Mario Alberto Perdomo
[Miércoles, 13 de febrero de 2008]
Ya no sé ni qué pensar sobre Antón Hernández. Me tiene completamente desconcertado. Me imagino que en la misma situación de desconcierto se encuentran tanto los electores del PIL como un buen puñado de cargos orgánicos y públicos. Como acaban de recordar los afectados del Morro del Angelito, antes de las elecciones el presidente pilista y entonces candidato a la Alcaldía de Arrecife, Antón, arremetió contra el Plan General promovido por la anterior alcaldesa, jurando y perjurando que era malo malísimo y que lo tumbaría en 48 horas. Han pasado ocho meses y no sólo no lo ha tumbado, sino que se ha empeñado en mantenerlo vivo, al igual que al jefe del equipo redactor, Senante. ¿Qué puede hacer que un hombre cambie repentinamente de opinión ante un asunto tan crucial?
A ver… Creo que Antón está en todo su derecho de cambiar de opinión y percibir como algo bueno buenísimo lo que ante de las elecciones era territorio de Satán y su corte. Faltaría más. Pero también creo que si, antes de las elecciones, hizo bandera del derribo del Plan General de María Isabel Déniz y Senante, incorporó esa oposición tanto a su discurso político cuanto a su programa electoral, pidió el voto manejando tales argumentos y se ganó la confianza del electorado, entonces Antón ahora tiene un problema. No el resto de las personas que seguimos pensando lo mismo. El problema es de Antón. ¿Qué puede hacer un hombre que cambia repentinamente de opinión ante un asunto tan crucial?
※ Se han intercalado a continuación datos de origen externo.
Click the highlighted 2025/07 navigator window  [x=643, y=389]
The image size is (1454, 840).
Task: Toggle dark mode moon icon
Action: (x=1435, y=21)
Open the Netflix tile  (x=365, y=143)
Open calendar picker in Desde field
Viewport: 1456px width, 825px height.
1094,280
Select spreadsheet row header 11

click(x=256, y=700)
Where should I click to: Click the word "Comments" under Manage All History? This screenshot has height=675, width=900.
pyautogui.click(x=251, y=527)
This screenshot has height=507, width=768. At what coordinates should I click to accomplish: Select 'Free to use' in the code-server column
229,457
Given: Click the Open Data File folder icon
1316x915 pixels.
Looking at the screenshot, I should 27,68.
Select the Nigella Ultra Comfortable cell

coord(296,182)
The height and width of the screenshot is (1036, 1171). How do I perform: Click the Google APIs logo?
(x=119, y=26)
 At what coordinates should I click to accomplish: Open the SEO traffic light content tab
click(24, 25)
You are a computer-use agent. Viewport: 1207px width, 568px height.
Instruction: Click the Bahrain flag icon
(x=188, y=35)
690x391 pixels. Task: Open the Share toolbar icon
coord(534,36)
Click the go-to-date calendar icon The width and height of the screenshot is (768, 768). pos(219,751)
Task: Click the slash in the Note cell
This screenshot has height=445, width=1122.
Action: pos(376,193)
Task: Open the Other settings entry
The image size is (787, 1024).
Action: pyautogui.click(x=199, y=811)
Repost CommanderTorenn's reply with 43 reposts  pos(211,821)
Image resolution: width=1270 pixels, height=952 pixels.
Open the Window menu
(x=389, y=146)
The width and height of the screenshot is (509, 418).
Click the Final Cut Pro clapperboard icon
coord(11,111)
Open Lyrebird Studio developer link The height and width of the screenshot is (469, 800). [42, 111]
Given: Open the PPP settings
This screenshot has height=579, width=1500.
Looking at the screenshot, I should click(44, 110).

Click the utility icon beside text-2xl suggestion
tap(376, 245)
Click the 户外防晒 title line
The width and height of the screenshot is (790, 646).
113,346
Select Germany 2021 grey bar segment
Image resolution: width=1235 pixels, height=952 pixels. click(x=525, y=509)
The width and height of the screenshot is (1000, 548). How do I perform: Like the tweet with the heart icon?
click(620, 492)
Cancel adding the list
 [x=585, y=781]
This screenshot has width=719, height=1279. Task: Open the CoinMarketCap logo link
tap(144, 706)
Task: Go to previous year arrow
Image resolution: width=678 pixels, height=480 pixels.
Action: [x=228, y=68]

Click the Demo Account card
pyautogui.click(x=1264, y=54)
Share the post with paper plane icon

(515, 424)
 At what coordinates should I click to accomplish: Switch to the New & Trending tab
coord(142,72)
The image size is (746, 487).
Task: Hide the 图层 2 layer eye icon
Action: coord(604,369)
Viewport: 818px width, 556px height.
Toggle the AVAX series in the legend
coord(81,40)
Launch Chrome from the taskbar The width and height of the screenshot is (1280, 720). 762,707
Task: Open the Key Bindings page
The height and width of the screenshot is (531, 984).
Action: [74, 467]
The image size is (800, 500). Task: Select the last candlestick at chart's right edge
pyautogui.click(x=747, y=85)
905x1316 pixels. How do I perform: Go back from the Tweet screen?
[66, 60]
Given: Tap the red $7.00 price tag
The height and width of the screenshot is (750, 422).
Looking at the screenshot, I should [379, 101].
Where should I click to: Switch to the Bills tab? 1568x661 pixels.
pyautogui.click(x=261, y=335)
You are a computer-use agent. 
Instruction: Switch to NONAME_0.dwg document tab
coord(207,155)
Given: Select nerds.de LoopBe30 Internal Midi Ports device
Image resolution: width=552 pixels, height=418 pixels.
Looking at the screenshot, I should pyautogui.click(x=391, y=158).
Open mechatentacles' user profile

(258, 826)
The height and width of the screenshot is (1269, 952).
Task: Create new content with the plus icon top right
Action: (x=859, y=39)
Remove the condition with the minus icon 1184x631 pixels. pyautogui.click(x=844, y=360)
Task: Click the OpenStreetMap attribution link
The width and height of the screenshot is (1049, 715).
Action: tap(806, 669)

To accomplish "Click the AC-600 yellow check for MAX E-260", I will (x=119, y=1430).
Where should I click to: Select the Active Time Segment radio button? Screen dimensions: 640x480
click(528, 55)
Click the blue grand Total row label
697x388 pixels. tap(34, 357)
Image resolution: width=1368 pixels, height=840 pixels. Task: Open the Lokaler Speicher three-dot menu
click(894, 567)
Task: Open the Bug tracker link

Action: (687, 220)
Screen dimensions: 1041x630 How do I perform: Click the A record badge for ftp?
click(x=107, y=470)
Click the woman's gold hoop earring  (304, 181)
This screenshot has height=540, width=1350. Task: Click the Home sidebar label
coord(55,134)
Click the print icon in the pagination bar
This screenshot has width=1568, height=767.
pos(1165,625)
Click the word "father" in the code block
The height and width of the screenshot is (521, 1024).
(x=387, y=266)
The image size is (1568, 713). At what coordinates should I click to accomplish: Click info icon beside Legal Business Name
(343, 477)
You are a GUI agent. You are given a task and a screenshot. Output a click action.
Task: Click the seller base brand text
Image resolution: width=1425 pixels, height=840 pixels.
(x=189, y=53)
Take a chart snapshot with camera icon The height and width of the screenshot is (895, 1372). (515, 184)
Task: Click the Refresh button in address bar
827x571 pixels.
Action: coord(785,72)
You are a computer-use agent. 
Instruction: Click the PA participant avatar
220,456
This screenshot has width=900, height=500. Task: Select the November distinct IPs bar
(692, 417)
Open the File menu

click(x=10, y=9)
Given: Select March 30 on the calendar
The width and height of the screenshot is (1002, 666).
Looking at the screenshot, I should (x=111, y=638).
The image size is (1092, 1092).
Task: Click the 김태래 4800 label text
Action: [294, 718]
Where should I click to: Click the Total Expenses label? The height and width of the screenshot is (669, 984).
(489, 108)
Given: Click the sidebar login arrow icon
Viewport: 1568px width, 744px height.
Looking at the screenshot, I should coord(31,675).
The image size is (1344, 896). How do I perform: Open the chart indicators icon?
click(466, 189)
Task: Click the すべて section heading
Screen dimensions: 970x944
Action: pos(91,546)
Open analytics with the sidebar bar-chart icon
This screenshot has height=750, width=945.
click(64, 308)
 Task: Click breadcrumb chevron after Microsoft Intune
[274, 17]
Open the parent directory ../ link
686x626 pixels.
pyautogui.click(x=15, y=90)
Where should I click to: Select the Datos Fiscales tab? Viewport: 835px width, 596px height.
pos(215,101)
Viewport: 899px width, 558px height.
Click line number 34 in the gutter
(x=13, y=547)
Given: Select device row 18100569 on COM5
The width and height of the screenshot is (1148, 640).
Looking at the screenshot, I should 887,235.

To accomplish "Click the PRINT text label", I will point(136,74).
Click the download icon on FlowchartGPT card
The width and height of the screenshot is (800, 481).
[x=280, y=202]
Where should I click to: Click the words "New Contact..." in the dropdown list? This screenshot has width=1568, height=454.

Cuando un hombre cambia repentinamente de opinión ante un asunto tan crucial como es la tramitación de un Plan General que concita un rechazo tan mayoritario, puede hacer tres cosas. Una, pedir perdón y recoger velas. Dos, pedir perdón e irse a su casa por defraudar la confianza en él depositada. Tres, pasar de todo, seguir adelante, enfadarse con todo aquel que no le siga a pies juntillas y anunciar que vuelve Senante. Le falta decir que también traerá de la mano a María Isabel Déniz. Llegados a este punto, los que seguimos en el mismo sitio ante el Plan sólo podemos hacer una cosa: salir del desconcierto. ¿Cómo? Pues tratando de entender. O nos engañó entonces, o nos engaña ahora, o nos engañó entonces y ahora, o es un topo, o es una nueva versión de María Isabel. O le faltan luces (políticas).